───── INPUT MATERIAL
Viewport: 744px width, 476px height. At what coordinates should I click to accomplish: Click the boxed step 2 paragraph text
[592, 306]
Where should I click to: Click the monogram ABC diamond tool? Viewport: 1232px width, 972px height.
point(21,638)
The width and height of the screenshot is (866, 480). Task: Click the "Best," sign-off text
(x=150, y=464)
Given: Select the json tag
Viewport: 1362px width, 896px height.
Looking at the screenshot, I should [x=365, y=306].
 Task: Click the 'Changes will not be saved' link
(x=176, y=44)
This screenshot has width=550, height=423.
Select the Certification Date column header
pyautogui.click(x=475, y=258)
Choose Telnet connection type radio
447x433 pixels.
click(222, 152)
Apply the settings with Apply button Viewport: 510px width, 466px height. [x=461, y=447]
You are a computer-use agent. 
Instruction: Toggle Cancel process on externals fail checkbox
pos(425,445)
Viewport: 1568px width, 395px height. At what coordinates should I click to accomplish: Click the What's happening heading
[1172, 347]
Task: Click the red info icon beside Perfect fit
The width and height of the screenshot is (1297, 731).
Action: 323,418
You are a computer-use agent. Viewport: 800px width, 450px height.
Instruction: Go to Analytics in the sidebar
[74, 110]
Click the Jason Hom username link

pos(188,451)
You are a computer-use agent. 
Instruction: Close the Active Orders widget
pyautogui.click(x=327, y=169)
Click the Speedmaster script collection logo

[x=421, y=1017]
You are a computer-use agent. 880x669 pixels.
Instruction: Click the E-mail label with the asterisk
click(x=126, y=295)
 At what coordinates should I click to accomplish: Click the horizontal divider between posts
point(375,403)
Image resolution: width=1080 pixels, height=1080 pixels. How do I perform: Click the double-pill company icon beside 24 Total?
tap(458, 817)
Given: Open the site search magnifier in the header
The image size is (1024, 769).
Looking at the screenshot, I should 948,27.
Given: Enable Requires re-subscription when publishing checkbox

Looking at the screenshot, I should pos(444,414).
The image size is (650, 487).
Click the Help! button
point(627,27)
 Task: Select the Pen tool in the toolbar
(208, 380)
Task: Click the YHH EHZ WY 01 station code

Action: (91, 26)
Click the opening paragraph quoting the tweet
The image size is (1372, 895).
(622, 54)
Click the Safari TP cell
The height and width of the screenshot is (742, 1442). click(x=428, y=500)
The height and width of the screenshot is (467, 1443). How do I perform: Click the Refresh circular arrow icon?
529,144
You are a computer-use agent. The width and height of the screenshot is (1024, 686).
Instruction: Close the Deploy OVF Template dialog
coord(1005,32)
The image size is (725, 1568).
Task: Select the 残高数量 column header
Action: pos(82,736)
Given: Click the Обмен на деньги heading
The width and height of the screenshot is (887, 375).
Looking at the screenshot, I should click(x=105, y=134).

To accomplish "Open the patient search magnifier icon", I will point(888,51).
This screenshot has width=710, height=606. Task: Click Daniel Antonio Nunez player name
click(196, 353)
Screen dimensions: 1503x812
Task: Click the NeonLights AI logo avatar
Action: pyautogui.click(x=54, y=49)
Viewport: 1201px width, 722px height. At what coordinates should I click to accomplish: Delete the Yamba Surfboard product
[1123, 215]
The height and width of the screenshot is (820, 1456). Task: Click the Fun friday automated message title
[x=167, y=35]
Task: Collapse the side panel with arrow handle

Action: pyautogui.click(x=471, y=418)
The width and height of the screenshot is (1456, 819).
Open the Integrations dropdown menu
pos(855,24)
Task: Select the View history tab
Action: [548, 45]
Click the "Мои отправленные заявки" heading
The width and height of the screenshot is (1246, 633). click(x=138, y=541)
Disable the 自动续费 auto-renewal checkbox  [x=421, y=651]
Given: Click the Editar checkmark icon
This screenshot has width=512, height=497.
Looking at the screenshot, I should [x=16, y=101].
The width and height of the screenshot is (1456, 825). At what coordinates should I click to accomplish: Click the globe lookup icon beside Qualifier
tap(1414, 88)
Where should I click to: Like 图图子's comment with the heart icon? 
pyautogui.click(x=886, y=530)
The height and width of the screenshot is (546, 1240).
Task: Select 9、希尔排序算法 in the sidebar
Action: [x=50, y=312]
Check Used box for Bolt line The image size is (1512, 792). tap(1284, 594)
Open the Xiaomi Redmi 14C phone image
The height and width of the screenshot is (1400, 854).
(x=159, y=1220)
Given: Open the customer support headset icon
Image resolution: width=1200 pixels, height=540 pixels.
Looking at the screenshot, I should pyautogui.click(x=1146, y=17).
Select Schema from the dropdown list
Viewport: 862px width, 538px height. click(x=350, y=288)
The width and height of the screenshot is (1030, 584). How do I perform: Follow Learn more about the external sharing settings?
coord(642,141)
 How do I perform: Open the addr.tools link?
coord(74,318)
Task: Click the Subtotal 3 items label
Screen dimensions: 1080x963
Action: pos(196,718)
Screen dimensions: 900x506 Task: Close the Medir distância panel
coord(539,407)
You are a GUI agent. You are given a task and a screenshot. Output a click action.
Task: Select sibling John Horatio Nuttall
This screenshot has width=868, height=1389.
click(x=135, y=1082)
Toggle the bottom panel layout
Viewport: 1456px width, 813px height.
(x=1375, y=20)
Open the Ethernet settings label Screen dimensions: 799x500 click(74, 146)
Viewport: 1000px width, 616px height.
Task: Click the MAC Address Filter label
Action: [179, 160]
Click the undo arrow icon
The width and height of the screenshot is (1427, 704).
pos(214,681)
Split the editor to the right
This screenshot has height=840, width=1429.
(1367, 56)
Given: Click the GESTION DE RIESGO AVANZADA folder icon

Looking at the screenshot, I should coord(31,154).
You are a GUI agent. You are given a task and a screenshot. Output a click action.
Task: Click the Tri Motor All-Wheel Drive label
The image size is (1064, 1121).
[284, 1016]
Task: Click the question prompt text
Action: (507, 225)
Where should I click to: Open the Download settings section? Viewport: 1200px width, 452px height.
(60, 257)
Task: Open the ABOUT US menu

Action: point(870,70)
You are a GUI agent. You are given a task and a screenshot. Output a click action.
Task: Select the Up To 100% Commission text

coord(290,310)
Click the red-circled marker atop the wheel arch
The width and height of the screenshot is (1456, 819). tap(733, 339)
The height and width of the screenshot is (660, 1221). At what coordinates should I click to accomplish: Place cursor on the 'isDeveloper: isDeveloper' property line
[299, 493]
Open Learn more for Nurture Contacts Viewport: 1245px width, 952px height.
──────────
Make a verbatim copy of every entry shown above.

Viewport: 744px width, 476px height. At what coordinates should I click to accomplish: Click the boxed step 2 paragraph text
[592, 306]
Where should I click to: Click the monogram ABC diamond tool? Viewport: 1232px width, 972px height.
point(21,638)
The width and height of the screenshot is (866, 480). Task: Click the "Best," sign-off text
(x=150, y=464)
Given: Select the json tag
Viewport: 1362px width, 896px height.
Looking at the screenshot, I should [x=365, y=306].
 Task: Click the 'Changes will not be saved' link
(x=176, y=44)
This screenshot has width=550, height=423.
Select the Certification Date column header
pyautogui.click(x=475, y=258)
Choose Telnet connection type radio
447x433 pixels.
click(222, 152)
Apply the settings with Apply button Viewport: 510px width, 466px height. [x=461, y=447]
You are a computer-use agent. 
Instruction: Toggle Cancel process on externals fail checkbox
pos(425,445)
Viewport: 1568px width, 395px height. At what coordinates should I click to accomplish: Click the What's happening heading
[1172, 347]
Task: Click the red info icon beside Perfect fit
The width and height of the screenshot is (1297, 731).
Action: 323,418
You are a computer-use agent. Viewport: 800px width, 450px height.
Instruction: Go to Analytics in the sidebar
[74, 110]
Click the Jason Hom username link

pos(188,451)
You are a computer-use agent. 
Instruction: Close the Active Orders widget
pyautogui.click(x=327, y=169)
Click the Speedmaster script collection logo

[x=421, y=1017]
You are a computer-use agent. 880x669 pixels.
Instruction: Click the E-mail label with the asterisk
click(x=126, y=295)
 At what coordinates should I click to accomplish: Click the horizontal divider between posts
point(375,403)
Image resolution: width=1080 pixels, height=1080 pixels. How do I perform: Click the double-pill company icon beside 24 Total?
tap(458, 817)
Given: Open the site search magnifier in the header
The image size is (1024, 769).
Looking at the screenshot, I should 948,27.
Given: Enable Requires re-subscription when publishing checkbox

Looking at the screenshot, I should pos(444,414).
The image size is (650, 487).
Click the Help! button
point(627,27)
 Task: Select the Pen tool in the toolbar
(208, 380)
Task: Click the YHH EHZ WY 01 station code

Action: (91, 26)
Click the opening paragraph quoting the tweet
The image size is (1372, 895).
(622, 54)
Click the Safari TP cell
The height and width of the screenshot is (742, 1442). click(x=428, y=500)
The height and width of the screenshot is (467, 1443). How do I perform: Click the Refresh circular arrow icon?
529,144
You are a computer-use agent. The width and height of the screenshot is (1024, 686).
Instruction: Close the Deploy OVF Template dialog
coord(1005,32)
The image size is (725, 1568).
Task: Select the 残高数量 column header
Action: pos(82,736)
Given: Click the Обмен на деньги heading
The width and height of the screenshot is (887, 375).
Looking at the screenshot, I should click(x=105, y=134).

To accomplish "Open the patient search magnifier icon", I will point(888,51).
This screenshot has width=710, height=606. Task: Click Daniel Antonio Nunez player name
click(196, 353)
Screen dimensions: 1503x812
Task: Click the NeonLights AI logo avatar
Action: pyautogui.click(x=54, y=49)
Viewport: 1201px width, 722px height. At what coordinates should I click to accomplish: Delete the Yamba Surfboard product
[1123, 215]
The height and width of the screenshot is (820, 1456). Task: Click the Fun friday automated message title
[x=167, y=35]
Task: Collapse the side panel with arrow handle

Action: pyautogui.click(x=471, y=418)
The width and height of the screenshot is (1456, 819).
Open the Integrations dropdown menu
pos(855,24)
Task: Select the View history tab
Action: [548, 45]
Click the "Мои отправленные заявки" heading
The width and height of the screenshot is (1246, 633). click(x=138, y=541)
Disable the 自动续费 auto-renewal checkbox  [x=421, y=651]
Given: Click the Editar checkmark icon
This screenshot has width=512, height=497.
Looking at the screenshot, I should [x=16, y=101].
The width and height of the screenshot is (1456, 825). At what coordinates should I click to accomplish: Click the globe lookup icon beside Qualifier
tap(1414, 88)
Where should I click to: Like 图图子's comment with the heart icon? 
pyautogui.click(x=886, y=530)
The height and width of the screenshot is (546, 1240).
Task: Select 9、希尔排序算法 in the sidebar
Action: [x=50, y=312]
Check Used box for Bolt line The image size is (1512, 792). tap(1284, 594)
Open the Xiaomi Redmi 14C phone image
The height and width of the screenshot is (1400, 854).
(x=159, y=1220)
Given: Open the customer support headset icon
Image resolution: width=1200 pixels, height=540 pixels.
Looking at the screenshot, I should pyautogui.click(x=1146, y=17).
Select Schema from the dropdown list
Viewport: 862px width, 538px height. click(x=350, y=288)
The width and height of the screenshot is (1030, 584). How do I perform: Follow Learn more about the external sharing settings?
coord(642,141)
 How do I perform: Open the addr.tools link?
coord(74,318)
Task: Click the Subtotal 3 items label
Screen dimensions: 1080x963
Action: pos(196,718)
Screen dimensions: 900x506 Task: Close the Medir distância panel
coord(539,407)
You are a GUI agent. You are given a task and a screenshot. Output a click action.
Task: Select sibling John Horatio Nuttall
This screenshot has width=868, height=1389.
click(x=135, y=1082)
Toggle the bottom panel layout
Viewport: 1456px width, 813px height.
(x=1375, y=20)
Open the Ethernet settings label Screen dimensions: 799x500 click(74, 146)
Viewport: 1000px width, 616px height.
Task: Click the MAC Address Filter label
Action: [179, 160]
Click the undo arrow icon
The width and height of the screenshot is (1427, 704).
pos(214,681)
Split the editor to the right
This screenshot has height=840, width=1429.
(1367, 56)
Given: Click the GESTION DE RIESGO AVANZADA folder icon

Looking at the screenshot, I should coord(31,154).
You are a GUI agent. You are given a task and a screenshot. Output a click action.
Task: Click the Tri Motor All-Wheel Drive label
The image size is (1064, 1121).
[284, 1016]
Task: Click the question prompt text
Action: (507, 225)
Where should I click to: Open the Download settings section? Viewport: 1200px width, 452px height.
(60, 257)
Task: Open the ABOUT US menu

Action: point(870,70)
You are a GUI agent. You are given a task and a screenshot. Output a click action.
Task: Select the Up To 100% Commission text

coord(290,310)
Click the red-circled marker atop the wheel arch
The width and height of the screenshot is (1456, 819). tap(733, 339)
The height and width of the screenshot is (660, 1221). At what coordinates should I click to accomplish: Place cursor on the 'isDeveloper: isDeveloper' property line
[299, 493]
Open Learn more for Nurture Contacts Viewport: 1245px width, 952px height.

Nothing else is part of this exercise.